Entries taken from a collection:

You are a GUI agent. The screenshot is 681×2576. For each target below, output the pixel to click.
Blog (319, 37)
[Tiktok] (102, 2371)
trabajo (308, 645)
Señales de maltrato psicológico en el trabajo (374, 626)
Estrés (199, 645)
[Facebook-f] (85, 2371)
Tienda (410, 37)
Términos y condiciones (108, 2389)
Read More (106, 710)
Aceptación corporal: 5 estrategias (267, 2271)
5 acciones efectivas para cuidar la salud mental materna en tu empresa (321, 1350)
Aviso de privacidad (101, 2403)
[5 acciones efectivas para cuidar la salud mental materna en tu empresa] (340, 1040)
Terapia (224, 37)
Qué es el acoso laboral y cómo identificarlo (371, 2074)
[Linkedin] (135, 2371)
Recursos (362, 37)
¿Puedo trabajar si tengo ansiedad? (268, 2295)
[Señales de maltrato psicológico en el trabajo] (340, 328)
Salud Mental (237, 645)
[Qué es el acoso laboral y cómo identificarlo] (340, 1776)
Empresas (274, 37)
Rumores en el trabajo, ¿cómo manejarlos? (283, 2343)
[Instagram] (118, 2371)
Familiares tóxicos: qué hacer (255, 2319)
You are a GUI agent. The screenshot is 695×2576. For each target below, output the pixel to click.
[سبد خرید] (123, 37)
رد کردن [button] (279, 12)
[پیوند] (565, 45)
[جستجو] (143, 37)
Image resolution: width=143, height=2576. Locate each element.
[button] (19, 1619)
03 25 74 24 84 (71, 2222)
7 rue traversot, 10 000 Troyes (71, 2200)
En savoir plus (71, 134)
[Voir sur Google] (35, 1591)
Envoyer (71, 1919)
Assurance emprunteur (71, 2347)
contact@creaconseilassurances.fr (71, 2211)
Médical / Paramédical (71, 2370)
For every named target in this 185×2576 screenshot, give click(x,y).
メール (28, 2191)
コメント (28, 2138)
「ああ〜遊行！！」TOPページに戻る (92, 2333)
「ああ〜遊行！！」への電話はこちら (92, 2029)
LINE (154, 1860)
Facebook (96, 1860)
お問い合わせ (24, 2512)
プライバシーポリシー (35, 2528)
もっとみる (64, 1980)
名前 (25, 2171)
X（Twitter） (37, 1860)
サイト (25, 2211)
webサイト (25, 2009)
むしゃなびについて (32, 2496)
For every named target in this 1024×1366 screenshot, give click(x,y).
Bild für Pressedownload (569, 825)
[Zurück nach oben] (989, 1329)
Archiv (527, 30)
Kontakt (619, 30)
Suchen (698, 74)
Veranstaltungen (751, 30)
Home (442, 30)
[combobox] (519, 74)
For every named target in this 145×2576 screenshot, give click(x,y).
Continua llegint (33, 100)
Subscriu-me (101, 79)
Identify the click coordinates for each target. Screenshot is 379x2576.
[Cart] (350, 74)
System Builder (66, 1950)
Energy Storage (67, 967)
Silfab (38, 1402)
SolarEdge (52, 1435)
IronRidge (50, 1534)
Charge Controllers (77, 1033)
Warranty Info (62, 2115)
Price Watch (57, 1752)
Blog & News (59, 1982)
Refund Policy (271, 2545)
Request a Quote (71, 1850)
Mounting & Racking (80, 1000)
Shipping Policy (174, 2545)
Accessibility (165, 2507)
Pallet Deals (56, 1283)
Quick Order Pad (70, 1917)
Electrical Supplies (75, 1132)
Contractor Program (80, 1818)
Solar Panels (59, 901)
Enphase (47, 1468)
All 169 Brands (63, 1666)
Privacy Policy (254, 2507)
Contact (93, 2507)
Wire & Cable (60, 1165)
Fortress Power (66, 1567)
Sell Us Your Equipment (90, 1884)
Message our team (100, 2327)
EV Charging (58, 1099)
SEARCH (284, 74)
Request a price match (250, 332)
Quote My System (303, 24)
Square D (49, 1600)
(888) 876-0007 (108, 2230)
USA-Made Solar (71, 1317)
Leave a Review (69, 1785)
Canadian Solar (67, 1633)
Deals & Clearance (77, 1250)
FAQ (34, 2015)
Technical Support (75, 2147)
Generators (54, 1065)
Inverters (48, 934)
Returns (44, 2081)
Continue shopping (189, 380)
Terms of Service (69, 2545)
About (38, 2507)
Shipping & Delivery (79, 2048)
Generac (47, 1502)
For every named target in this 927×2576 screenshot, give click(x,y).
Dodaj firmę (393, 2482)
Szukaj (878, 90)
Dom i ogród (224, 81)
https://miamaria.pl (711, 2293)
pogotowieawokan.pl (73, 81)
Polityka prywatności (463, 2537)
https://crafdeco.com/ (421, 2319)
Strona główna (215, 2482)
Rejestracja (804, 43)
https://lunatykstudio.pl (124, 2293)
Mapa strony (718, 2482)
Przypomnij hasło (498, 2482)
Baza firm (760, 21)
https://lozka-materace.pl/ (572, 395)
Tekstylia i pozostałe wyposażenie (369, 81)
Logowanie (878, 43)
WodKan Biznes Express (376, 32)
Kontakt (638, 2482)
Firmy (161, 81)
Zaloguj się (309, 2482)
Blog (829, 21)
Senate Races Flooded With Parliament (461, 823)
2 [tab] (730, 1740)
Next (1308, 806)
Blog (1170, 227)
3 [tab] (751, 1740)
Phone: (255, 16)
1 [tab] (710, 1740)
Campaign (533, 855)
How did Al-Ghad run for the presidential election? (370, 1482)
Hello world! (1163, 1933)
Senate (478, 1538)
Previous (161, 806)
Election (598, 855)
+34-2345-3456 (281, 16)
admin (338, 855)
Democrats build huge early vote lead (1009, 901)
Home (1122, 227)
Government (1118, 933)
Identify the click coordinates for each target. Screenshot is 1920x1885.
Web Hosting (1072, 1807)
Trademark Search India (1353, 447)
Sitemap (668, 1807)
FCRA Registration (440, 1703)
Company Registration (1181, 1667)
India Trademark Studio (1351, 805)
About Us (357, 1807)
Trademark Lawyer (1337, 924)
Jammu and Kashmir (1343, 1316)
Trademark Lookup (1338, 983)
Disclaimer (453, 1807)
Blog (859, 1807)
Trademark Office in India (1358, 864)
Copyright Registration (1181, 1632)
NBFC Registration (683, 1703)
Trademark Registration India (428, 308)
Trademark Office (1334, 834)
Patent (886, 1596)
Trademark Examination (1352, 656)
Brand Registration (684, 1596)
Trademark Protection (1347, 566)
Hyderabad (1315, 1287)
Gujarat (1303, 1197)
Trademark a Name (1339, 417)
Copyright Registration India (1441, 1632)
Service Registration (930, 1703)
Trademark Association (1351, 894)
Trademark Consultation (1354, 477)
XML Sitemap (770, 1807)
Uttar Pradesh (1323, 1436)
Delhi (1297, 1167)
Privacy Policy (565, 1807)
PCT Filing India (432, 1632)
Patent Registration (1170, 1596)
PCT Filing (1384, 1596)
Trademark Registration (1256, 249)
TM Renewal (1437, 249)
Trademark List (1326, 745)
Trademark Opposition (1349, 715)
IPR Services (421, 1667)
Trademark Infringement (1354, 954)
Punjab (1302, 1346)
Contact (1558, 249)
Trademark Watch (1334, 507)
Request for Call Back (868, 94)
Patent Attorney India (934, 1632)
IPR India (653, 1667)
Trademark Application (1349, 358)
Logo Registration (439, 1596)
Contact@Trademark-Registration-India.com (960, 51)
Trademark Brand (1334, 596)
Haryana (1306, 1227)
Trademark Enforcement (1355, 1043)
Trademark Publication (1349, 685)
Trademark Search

TASK ->
Copy out each entry once more, character for character.

OUTPUT OF THE TASK ->
You are a GUI agent. The screenshot is 681×2576. For each target below, output the pixel to click.
Blog (319, 37)
[Tiktok] (102, 2371)
trabajo (308, 645)
Señales de maltrato psicológico en el trabajo (374, 626)
Estrés (199, 645)
[Facebook-f] (85, 2371)
Tienda (410, 37)
Términos y condiciones (108, 2389)
Read More (106, 710)
Aceptación corporal: 5 estrategias (267, 2271)
5 acciones efectivas para cuidar la salud mental materna en tu empresa (321, 1350)
Aviso de privacidad (101, 2403)
[5 acciones efectivas para cuidar la salud mental materna en tu empresa] (340, 1040)
Terapia (224, 37)
Qué es el acoso laboral y cómo identificarlo (371, 2074)
[Linkedin] (135, 2371)
Recursos (362, 37)
¿Puedo trabajar si tengo ansiedad? (268, 2295)
[Señales de maltrato psicológico en el trabajo] (340, 328)
Salud Mental (237, 645)
[Qué es el acoso laboral y cómo identificarlo] (340, 1776)
Empresas (274, 37)
Rumores en el trabajo, ¿cómo manejarlos? (283, 2343)
[Instagram] (118, 2371)
Familiares tóxicos: qué hacer (255, 2319)
You are a GUI agent. The screenshot is 695×2576. For each target below, output the pixel to click.
[سبد خرید] (123, 37)
رد کردن [button] (279, 12)
[پیوند] (565, 45)
[جستجو] (143, 37)
Image resolution: width=143, height=2576. Locate each element.
[button] (19, 1619)
03 25 74 24 84 (71, 2222)
7 rue traversot, 10 000 Troyes (71, 2200)
En savoir plus (71, 134)
[Voir sur Google] (35, 1591)
Envoyer (71, 1919)
Assurance emprunteur (71, 2347)
contact@creaconseilassurances.fr (71, 2211)
Médical / Paramédical (71, 2370)
For every named target in this 185×2576 screenshot, give click(x,y).
メール (28, 2191)
コメント (28, 2138)
「ああ〜遊行！！」TOPページに戻る (92, 2333)
「ああ〜遊行！！」への電話はこちら (92, 2029)
LINE (154, 1860)
Facebook (96, 1860)
お問い合わせ (24, 2512)
プライバシーポリシー (35, 2528)
もっとみる (64, 1980)
名前 (25, 2171)
X（Twitter） (37, 1860)
サイト (25, 2211)
webサイト (25, 2009)
むしゃなびについて (32, 2496)
For every named target in this 1024×1366 screenshot, give click(x,y).
Bild für Pressedownload (569, 825)
[Zurück nach oben] (989, 1329)
Archiv (527, 30)
Kontakt (619, 30)
Suchen (698, 74)
Veranstaltungen (751, 30)
Home (442, 30)
[combobox] (519, 74)
For every named target in this 145×2576 screenshot, give click(x,y).
Continua llegint (33, 100)
Subscriu-me (101, 79)
Identify the click coordinates for each target. Screenshot is 379x2576.
[Cart] (350, 74)
System Builder (66, 1950)
Energy Storage (67, 967)
Silfab (38, 1402)
SolarEdge (52, 1435)
IronRidge (50, 1534)
Charge Controllers (77, 1033)
Warranty Info (62, 2115)
Price Watch (57, 1752)
Blog & News (59, 1982)
Refund Policy (271, 2545)
Request a Quote (71, 1850)
Mounting & Racking (80, 1000)
Shipping Policy (174, 2545)
Accessibility (165, 2507)
Pallet Deals (56, 1283)
Quick Order Pad (70, 1917)
Electrical Supplies (75, 1132)
Contractor Program (80, 1818)
Solar Panels (59, 901)
Enphase (47, 1468)
All 169 Brands (63, 1666)
Privacy Policy (254, 2507)
Contact (93, 2507)
Wire & Cable (60, 1165)
Fortress Power (66, 1567)
Sell Us Your Equipment (90, 1884)
Message our team (100, 2327)
EV Charging (58, 1099)
SEARCH (284, 74)
Request a price match (250, 332)
Quote My System (303, 24)
Square D (49, 1600)
(888) 876-0007 (108, 2230)
USA-Made Solar (71, 1317)
Leave a Review (69, 1785)
Canadian Solar (67, 1633)
Deals & Clearance (77, 1250)
FAQ (34, 2015)
Technical Support (75, 2147)
Generators (54, 1065)
Inverters (48, 934)
Returns (44, 2081)
Continue shopping (189, 380)
Terms of Service (69, 2545)
About (38, 2507)
Shipping & Delivery (79, 2048)
Generac (47, 1502)
For every named target in this 927×2576 screenshot, give click(x,y).
Dodaj firmę (393, 2482)
Szukaj (878, 90)
Dom i ogród (224, 81)
https://miamaria.pl (711, 2293)
pogotowieawokan.pl (73, 81)
Polityka prywatności (463, 2537)
https://crafdeco.com/ (421, 2319)
Strona główna (215, 2482)
Rejestracja (804, 43)
https://lunatykstudio.pl (124, 2293)
Mapa strony (718, 2482)
Przypomnij hasło (498, 2482)
Baza firm (760, 21)
https://lozka-materace.pl/ (572, 395)
Tekstylia i pozostałe wyposażenie (369, 81)
Logowanie (878, 43)
WodKan Biznes Express (376, 32)
Kontakt (638, 2482)
Firmy (161, 81)
Zaloguj się (309, 2482)
Blog (829, 21)
Senate Races Flooded With Parliament (461, 823)
2 [tab] (730, 1740)
Next (1308, 806)
Blog (1170, 227)
3 [tab] (751, 1740)
Phone: (255, 16)
1 [tab] (710, 1740)
Campaign (533, 855)
How did Al-Ghad run for the presidential election? (370, 1482)
Hello world! (1163, 1933)
Senate (478, 1538)
Previous (161, 806)
Election (598, 855)
+34-2345-3456 (281, 16)
admin (338, 855)
Democrats build huge early vote lead (1009, 901)
Home (1122, 227)
Government (1118, 933)
Identify the click coordinates for each target. Screenshot is 1920x1885.
Web Hosting (1072, 1807)
Trademark Search India (1353, 447)
Sitemap (668, 1807)
FCRA Registration (440, 1703)
Company Registration (1181, 1667)
India Trademark Studio (1351, 805)
About Us (357, 1807)
Trademark Lawyer (1337, 924)
Jammu and Kashmir (1343, 1316)
Trademark Lookup (1338, 983)
Disclaimer (453, 1807)
Blog (859, 1807)
Trademark Office in India (1358, 864)
Copyright Registration (1181, 1632)
NBFC Registration (683, 1703)
Trademark Registration India (428, 308)
Trademark Office (1334, 834)
Patent (886, 1596)
Trademark Examination (1352, 656)
Brand Registration (684, 1596)
Trademark Protection (1347, 566)
Hyderabad (1315, 1287)
Gujarat (1303, 1197)
Trademark a Name (1339, 417)
Copyright Registration India (1441, 1632)
Service Registration (930, 1703)
Trademark Association (1351, 894)
Trademark Consultation (1354, 477)
XML Sitemap (770, 1807)
Uttar Pradesh (1323, 1436)
Delhi (1297, 1167)
Privacy Policy (565, 1807)
PCT Filing India (432, 1632)
Patent Registration (1170, 1596)
PCT Filing (1384, 1596)
Trademark Registration (1256, 249)
TM Renewal (1437, 249)
Trademark List (1326, 745)
Trademark Opposition (1349, 715)
IPR Services (421, 1667)
Trademark Infringement (1354, 954)
Punjab (1302, 1346)
Contact (1558, 249)
Trademark Watch (1334, 507)
Request for Call Back (868, 94)
Patent Attorney India (934, 1632)
IPR India (653, 1667)
Trademark Application (1349, 358)
Logo Registration (439, 1596)
Contact@Trademark-Registration-India.com (960, 51)
Trademark Brand (1334, 596)
Haryana (1306, 1227)
Trademark Enforcement (1355, 1043)
Trademark Publication (1349, 685)
Trademark Search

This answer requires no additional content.